Task prompt
Exactly the lines from the one containing "This screenshot has height=619, width=837." to the final line below should be output, and no others.

#####

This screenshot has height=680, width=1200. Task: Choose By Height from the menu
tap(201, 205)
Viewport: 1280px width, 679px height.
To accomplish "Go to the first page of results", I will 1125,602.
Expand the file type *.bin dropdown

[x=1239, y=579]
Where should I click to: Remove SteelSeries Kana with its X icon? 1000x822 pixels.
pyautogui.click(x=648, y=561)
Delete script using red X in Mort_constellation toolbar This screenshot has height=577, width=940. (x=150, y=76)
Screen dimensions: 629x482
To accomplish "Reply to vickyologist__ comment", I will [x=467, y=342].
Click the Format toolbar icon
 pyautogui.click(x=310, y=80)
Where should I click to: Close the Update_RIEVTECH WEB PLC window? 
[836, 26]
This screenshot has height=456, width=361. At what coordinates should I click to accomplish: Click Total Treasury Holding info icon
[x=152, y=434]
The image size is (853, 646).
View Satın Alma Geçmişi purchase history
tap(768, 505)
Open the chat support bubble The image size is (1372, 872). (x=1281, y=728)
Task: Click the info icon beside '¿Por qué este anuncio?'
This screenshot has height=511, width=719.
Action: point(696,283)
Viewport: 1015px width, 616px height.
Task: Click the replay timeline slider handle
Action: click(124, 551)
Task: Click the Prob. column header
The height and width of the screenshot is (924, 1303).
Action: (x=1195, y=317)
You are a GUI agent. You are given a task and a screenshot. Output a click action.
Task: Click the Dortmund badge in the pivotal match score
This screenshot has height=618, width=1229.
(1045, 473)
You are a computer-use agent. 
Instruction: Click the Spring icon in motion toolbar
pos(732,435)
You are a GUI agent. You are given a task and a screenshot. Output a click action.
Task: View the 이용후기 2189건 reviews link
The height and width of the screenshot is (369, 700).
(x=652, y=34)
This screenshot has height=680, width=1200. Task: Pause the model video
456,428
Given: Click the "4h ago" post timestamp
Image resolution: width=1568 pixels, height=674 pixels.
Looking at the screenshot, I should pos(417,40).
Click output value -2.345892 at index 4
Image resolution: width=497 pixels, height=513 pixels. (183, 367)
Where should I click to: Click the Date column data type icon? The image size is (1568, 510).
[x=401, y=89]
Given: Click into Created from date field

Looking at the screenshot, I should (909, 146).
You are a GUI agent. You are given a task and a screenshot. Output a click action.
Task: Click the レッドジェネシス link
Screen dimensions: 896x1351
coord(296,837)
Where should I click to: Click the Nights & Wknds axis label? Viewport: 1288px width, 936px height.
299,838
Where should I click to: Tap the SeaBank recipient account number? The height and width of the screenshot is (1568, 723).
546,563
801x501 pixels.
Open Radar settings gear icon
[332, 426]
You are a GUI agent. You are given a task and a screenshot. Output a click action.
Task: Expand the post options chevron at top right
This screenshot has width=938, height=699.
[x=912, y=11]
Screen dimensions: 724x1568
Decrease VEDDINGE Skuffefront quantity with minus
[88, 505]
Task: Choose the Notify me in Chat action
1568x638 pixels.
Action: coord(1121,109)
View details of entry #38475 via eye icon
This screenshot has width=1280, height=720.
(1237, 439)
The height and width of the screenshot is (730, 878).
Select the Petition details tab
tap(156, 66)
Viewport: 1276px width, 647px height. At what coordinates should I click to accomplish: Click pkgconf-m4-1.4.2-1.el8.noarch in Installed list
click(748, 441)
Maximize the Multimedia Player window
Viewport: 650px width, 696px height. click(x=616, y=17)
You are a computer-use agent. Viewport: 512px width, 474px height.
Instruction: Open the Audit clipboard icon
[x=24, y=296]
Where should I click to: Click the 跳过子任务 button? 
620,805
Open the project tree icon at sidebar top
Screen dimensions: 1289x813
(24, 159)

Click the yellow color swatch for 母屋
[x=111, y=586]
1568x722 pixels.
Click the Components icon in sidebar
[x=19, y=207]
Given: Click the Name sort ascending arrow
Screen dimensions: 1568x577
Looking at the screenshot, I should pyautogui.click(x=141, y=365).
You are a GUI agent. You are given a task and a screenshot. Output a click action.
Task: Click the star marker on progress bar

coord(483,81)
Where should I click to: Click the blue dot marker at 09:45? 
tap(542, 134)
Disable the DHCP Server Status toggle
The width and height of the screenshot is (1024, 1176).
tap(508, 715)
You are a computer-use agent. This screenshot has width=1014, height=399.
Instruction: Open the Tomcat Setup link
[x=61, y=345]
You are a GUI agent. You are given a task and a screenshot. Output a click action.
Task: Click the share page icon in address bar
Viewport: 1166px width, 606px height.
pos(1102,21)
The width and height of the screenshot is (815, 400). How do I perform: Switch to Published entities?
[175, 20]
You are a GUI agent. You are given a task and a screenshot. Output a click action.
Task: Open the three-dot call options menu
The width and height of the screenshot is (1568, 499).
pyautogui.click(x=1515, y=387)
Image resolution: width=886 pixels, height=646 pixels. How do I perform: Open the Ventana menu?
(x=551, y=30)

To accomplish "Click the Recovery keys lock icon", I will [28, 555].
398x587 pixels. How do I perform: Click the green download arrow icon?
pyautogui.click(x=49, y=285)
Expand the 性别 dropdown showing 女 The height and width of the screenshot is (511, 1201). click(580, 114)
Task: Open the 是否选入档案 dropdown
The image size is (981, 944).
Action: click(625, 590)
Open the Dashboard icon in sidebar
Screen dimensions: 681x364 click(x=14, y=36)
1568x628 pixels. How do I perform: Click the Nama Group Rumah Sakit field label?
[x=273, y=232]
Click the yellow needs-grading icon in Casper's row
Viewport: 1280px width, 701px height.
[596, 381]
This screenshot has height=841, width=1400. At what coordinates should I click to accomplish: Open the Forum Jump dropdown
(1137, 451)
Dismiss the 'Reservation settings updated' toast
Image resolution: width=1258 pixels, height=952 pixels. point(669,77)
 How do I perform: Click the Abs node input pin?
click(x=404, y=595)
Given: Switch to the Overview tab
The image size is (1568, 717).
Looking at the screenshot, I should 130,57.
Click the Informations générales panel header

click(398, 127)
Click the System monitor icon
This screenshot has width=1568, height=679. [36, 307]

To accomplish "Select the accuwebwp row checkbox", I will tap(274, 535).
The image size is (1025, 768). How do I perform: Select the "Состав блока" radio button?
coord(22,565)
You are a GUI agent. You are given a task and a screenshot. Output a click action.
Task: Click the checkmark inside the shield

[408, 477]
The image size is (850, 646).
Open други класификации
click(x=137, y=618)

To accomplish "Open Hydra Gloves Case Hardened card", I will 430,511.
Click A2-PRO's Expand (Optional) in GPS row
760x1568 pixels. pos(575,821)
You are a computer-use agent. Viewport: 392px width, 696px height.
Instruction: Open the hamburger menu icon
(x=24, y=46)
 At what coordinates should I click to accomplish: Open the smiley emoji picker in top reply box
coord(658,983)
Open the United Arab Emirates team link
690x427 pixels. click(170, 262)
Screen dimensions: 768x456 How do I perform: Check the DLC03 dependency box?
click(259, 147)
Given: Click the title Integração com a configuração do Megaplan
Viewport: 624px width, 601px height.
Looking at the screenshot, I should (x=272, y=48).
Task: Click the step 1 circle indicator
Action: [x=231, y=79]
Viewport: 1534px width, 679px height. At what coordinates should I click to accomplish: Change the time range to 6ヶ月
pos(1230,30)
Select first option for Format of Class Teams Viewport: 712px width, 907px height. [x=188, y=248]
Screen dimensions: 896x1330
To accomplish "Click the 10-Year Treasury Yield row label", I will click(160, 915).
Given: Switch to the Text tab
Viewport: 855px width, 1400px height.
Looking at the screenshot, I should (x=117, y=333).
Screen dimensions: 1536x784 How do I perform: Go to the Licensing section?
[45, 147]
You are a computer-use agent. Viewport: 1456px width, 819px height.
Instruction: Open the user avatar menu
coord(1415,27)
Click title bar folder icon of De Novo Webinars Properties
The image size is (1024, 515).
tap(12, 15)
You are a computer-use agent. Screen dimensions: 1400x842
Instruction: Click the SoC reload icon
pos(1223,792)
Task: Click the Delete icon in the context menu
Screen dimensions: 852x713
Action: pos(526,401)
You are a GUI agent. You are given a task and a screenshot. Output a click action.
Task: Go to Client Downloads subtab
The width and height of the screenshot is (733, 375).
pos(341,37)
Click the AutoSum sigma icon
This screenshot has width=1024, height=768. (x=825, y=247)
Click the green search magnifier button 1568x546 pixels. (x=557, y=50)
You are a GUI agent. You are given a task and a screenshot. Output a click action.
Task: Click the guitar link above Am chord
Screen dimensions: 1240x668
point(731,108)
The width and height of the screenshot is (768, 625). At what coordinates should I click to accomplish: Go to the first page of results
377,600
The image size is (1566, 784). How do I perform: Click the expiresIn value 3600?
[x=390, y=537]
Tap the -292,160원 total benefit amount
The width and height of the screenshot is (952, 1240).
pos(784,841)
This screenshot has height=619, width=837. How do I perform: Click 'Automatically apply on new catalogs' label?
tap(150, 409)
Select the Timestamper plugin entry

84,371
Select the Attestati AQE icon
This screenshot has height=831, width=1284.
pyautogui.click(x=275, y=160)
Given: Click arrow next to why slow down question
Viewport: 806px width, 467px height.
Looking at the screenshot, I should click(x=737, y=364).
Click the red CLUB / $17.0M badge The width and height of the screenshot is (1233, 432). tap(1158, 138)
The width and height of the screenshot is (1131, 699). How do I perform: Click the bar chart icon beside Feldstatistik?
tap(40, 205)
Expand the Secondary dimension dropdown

#####

Response to the task
This screenshot has height=619, width=837. How do I perform: Click 'Automatically apply on new catalogs' label?
tap(150, 409)
Select the Timestamper plugin entry

84,371
Select the Attestati AQE icon
This screenshot has height=831, width=1284.
pyautogui.click(x=275, y=160)
Given: Click arrow next to why slow down question
Viewport: 806px width, 467px height.
Looking at the screenshot, I should click(x=737, y=364).
Click the red CLUB / $17.0M badge The width and height of the screenshot is (1233, 432). tap(1158, 138)
The width and height of the screenshot is (1131, 699). How do I perform: Click the bar chart icon beside Feldstatistik?
tap(40, 205)
Expand the Secondary dimension dropdown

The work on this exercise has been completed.